## TASK DIRECTIONS
Copy out verbatim, and nothing else, the lines of the entries below, starting at the line containing "The width and" and ending at the line containing "tap(177, 12)", with both of those lines included.

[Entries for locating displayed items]
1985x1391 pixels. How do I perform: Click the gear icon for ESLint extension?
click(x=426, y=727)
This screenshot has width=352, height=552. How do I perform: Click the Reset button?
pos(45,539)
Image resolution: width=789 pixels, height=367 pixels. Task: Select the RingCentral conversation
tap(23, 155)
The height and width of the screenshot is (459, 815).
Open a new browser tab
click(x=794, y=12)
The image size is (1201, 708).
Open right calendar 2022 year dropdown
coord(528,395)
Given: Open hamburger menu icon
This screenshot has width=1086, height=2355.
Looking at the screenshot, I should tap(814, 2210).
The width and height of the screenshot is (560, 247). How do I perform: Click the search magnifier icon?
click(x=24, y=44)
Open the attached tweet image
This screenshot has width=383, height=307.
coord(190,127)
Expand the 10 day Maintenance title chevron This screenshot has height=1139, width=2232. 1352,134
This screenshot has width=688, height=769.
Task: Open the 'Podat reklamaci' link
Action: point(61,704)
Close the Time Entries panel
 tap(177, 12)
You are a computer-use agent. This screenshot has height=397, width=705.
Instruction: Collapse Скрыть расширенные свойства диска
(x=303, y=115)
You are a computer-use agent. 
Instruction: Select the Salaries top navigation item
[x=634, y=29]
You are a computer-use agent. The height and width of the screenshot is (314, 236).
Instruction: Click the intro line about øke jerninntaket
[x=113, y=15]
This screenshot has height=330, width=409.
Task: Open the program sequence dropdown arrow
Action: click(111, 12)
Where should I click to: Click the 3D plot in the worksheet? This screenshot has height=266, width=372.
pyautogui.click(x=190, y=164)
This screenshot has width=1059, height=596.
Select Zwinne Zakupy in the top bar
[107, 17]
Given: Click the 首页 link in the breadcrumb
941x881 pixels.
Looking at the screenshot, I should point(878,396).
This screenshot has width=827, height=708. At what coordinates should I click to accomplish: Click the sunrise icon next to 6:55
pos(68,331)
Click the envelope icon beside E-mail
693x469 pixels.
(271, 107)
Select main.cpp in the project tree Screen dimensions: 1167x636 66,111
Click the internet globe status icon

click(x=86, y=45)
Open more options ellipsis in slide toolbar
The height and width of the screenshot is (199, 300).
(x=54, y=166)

## CORRECT RESPONSE
The width and height of the screenshot is (560, 247). How do I perform: Click the search magnifier icon?
click(x=24, y=44)
Open the attached tweet image
This screenshot has width=383, height=307.
coord(190,127)
Expand the 10 day Maintenance title chevron This screenshot has height=1139, width=2232. 1352,134
This screenshot has width=688, height=769.
Task: Open the 'Podat reklamaci' link
Action: point(61,704)
Close the Time Entries panel
 tap(177, 12)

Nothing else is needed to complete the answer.